わかりますわかります、確かにペアルックはなかなか勇気がいるものです。恥ずかしがらずともよろしいですよ。
家の中で着てるだけならまだしも、外出するとなると否が応でも注目されますからね。それも、あまり好意的ではない視線の割合の方が多い場合がほとんどでしょう。
ですが僕に言わせれば、その程度の障害など障害にあらず。嫉妬だか羨望だか殺意の波動だか知りませんが、愛する二人の空間を邪魔立てしようなどとは笑止千万。
路傍に捨て置かれた空き缶を蹴り飛ばすが如く、周囲からの好奇の視線も笑い飛ばしてやればよいのです。
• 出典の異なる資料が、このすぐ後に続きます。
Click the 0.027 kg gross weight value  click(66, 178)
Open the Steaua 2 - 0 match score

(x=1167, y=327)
まぁ、空き缶はきちんとくずかごへ捨てなければなりませんが。
なので、僕はちっともおかしくなんか無いと思いますよ、カトレアさん。
「……ほんとに?」
勿論ですとも。
「……そう」
そう言って、再び雑誌に視線を落とすカトレアさん。
今はテーブルの上に開かれていますから、僕も一緒に覗き込むことが出来ます。
なるほど、ここに載ってる服装を、『どなたか』とお揃いで着てみたい、と。
「別に服とかはどうでもいいけど、その」
はい。
「……帽子が、可愛いから」
この、クリーム色の帽子のことですね。
雑誌上でポーズをとる女の子の頭部を示しながら僕がそう訊くと、カトレアさんは、こくり、と頷きました。
淡い色使いで、天辺に小さなぽんぽんがついている、なんとも可愛らしいニット帽です。
この帽子を、『どなたか』とお揃いで被りたいわけですね、カトレアさんは。
帽子だけではペアルックと呼ぶには若干の力不足を感じますが、さり気なさの演出という面では、全身を同じ服装にしてしまうより高いといえるでしょう。
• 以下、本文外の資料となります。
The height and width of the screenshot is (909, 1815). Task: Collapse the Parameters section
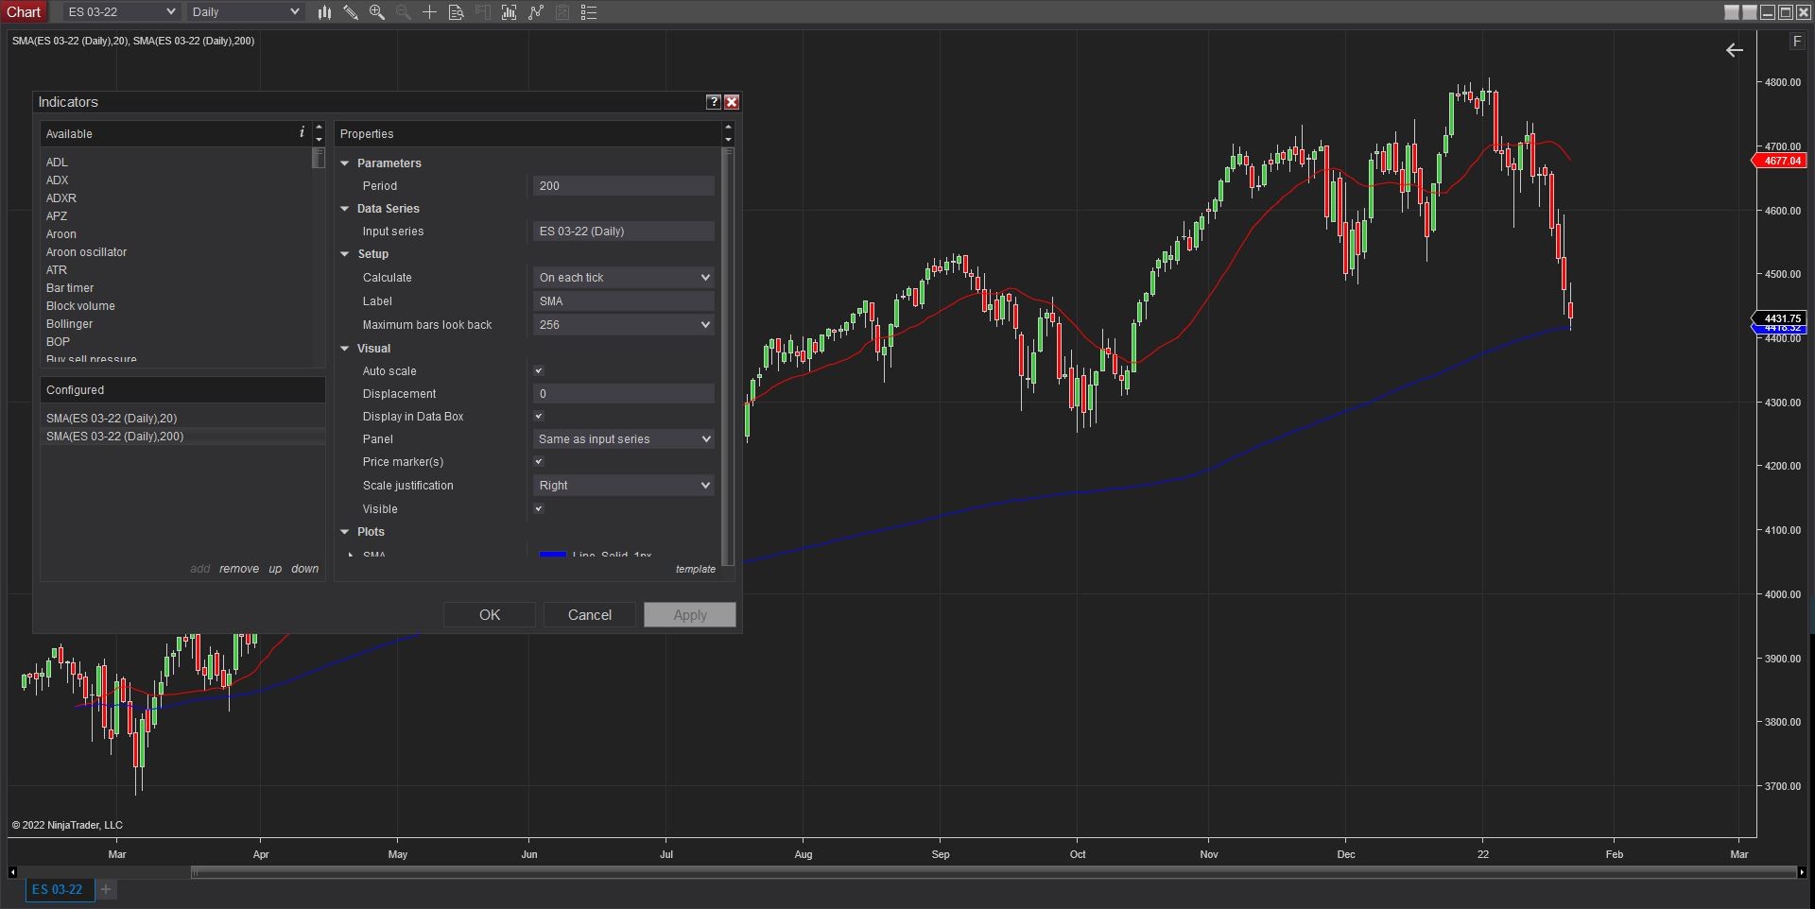(345, 163)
とにかく、カトレアさんは『どなたか』と一緒に、この帽子を被りたいようです。その『どなたか』は、大変な果報者と言えるでしょう。
問題は、その『どなたか』の部分に当てはまる人物なのですが……。
えぇ、勿論。僕にはすでにわかっています。
わからないわけがないじゃないですか。先程までのカトレアさんの態度を見れば一目瞭然です。
『どなたか』の部分に当てはまる人物。それは——。
——僕しかいないじゃないですか。
えぇ、そうですとも。きっとカトレアさんは、僕がこの部屋にやってきたときからずっと、いつ帽子の件を切り出そうか考えていたに違いありません。
最初、僕など存在しないかのように振舞っていたのも、照れ隠しだったのです。
僕と二人きりになったあとの、中田英寿のスルーパスを髣髴とさせるスルーっぷりも、勿論照れ隠しです。本当にシャイなお方です。
僕としては今すぐにでも『カトレアさん、僕とお揃いの帽子を買いにいきましょう』と、カトレアさんの手を取って盗んだバイクで走り出したい所なのですが、今回はあえて自重してみます。
カトレアさんの奥ゆかしい部分は、カトレアさんの魅力を構成する上での重要な要素の一つであり、そこを尊重するために、僕はあえて一歩引いた態度で挑みたいと思います。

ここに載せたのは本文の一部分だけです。